We're always looking for new and interesting ways to prepare salmon. This Asian-inspired butter will be a new favorite for citrus lovers. Using reduced-fat butter saves 40 calories and 4 grams of fat per serving, but still adds a generous coating to the salmon. —Healthy Cooking Test Kitchen
Total TimePrep/Total Time: 15 min.
- 2 salmon fillets (4 ounces each)
- 5 teaspoons reduced-fat butter, melted
- 1-1/2 teaspoons reduced-sodium soy sauce
- 3/4 teaspoon grated orange zest
- 1/2 teaspoon sesame seeds
- Place salmon skin side down on a broiler pan.

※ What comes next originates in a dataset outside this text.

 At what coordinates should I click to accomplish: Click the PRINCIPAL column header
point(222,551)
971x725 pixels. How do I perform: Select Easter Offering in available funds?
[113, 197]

Combine butter, soy sauce, orange zest and sesame seeds. Brush one-third of mixture over salmon. Broil 3-4 in. from the heat until fish flakes easily with a fork, 7-9 minutes, basting occasionally with remaining butter mixture.
Editor's NoteThis recipe was tested with Land O'Lakes light stick butter.
Nutrition Facts1 fillet: 225 calories, 16g fat (5g saturated fat), 69mg cholesterol, 288mg sodium, 1g carbohydrate (0 sugars, 0 fiber), 20g protein. Diabetic Exchanges: 3 lean meat, 1-1/2 fat.